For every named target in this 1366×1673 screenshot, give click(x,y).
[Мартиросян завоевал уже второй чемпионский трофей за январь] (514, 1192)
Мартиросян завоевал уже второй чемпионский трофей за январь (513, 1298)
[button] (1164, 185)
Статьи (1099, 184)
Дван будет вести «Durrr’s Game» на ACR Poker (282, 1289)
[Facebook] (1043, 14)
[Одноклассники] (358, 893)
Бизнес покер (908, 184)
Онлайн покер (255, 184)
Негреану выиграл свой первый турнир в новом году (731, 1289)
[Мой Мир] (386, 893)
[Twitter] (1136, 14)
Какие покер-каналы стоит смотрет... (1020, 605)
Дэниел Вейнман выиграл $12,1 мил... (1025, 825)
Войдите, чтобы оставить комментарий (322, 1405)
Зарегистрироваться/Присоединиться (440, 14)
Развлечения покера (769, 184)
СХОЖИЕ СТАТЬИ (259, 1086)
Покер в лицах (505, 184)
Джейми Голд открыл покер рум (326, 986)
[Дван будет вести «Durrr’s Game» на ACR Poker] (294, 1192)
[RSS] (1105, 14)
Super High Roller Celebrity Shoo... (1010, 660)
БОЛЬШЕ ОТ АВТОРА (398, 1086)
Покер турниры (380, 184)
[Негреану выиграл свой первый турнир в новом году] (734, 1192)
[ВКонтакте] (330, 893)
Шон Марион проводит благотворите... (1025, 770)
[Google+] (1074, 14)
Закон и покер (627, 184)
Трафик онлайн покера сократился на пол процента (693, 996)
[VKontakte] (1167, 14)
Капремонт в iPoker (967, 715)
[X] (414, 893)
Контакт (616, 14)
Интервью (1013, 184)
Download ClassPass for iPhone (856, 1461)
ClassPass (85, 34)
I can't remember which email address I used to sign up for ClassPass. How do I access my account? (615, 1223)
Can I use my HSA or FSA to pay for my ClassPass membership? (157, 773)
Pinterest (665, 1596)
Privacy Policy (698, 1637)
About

> _EXERCISE OBJECTIVE_
The answer must be every line from the entries above that holds the string "Durrr".

> _ANSWER BOX_
Дван будет вести «Durrr’s Game» на ACR Poker (282, 1289)
[Дван будет вести «Durrr’s Game» на ACR Poker] (294, 1192)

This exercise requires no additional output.